Chapter 2, Tempting Fate

The relationship of Joe and Simon in this chapter is very deferential and foolproof, both characters have a mutual understanding of what they want and need to accomplish to move on. The audience can create a characterization of either Joe or Simon. We can differentiate Joe to Simon in our own minds. Joe is self-critical, doubtful and unsure of his decision making, intense but also has a heart for adventure and danger. Quotes such as “I had forgotten to take them from Simon and had used my only screw down at the bottom. I did not know what to do, 120 feet up very steep ice. Go back down? I was scared of the unprotected drop beneath me, and of the idea of needing an ice screw for a belay if I couldn’t find any rock. I shouted again but there was no reply. Take a few breaths and get on with it!” Simon, on the other hand, is calm and collected, confident but is also alike joe in the way that he loves adventure and danger. I believe that both Joe and Simon need each other’s values and personality and that is why their climbing relationship is full of strength, why they work together so well when it comes to manipulating the situation. Joe’s doubtfulness or weariness works well with Simons come as it is, let’s do this attitude.

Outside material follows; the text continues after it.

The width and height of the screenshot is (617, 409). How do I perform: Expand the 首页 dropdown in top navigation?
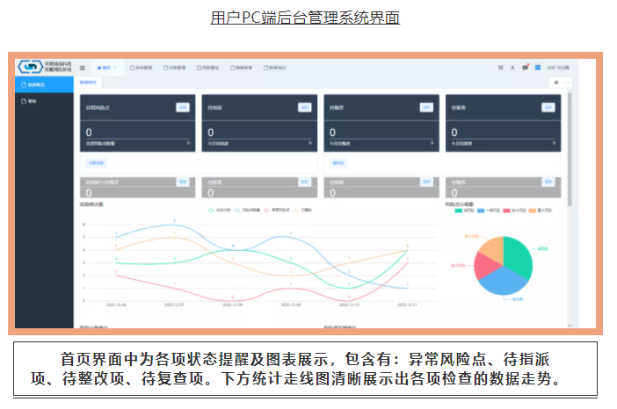click(109, 67)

The environment was harsh and treacherous while climbing the west face of Suila Grande, the vertical icefield over 2000 feet while in search of the gully they wanted to follow, the impatience and the annoyance that this gully would not come kindly. The illusion that the icefield was not very high at all but during the tough climb it became grander than what was once thought. Throughout there climb there many dangers their route needing to be repeatedly changed to fit the climber’s needs. Cornices overhanging on the west face by forty feet “Suddenly the day seemed less casual and relaxed. I watched Simon’s progress, now agonizingly slow and hunched up, my hair bristling at the thought of a cornice collapse” passage of text from the second chapter ‘Tempting Fate’.

The audience receives a recount of Joe’s previous experience in a similar environment two years earlier on the Bonatti Pillar on the South-West side of Les Petits Drus. Ian Whittiker was Joe’s previous climbing partner for this expedition and both experienced a close call with death when settling down after climbing 12,000 feet, a long day after hard work. Without warning, disaster occurs. “I felt myself drop swiftly. Simotansioaly there was an ear-splitting roar and grinding,” recounts Joe. Luck was on their side, both Ian and Joe lived to tell the tale, but the fear of dropping into the abyss haunts the back of the mind. That traumatic experience will forever be with them after the frightful ominous silence, disorientation and the fear of being completely isolated without help in the world. Joe wrote ending his recount with a valuable passage of text giving the audience a rundown on what happened in the end. “Ian returned to the Alps the following summer, but hi desire to climb had been destroyed. He returned home vowing never to go to the Alps again. I was lucky, or stupid, and go over my dread – except when it came to bivouacs.”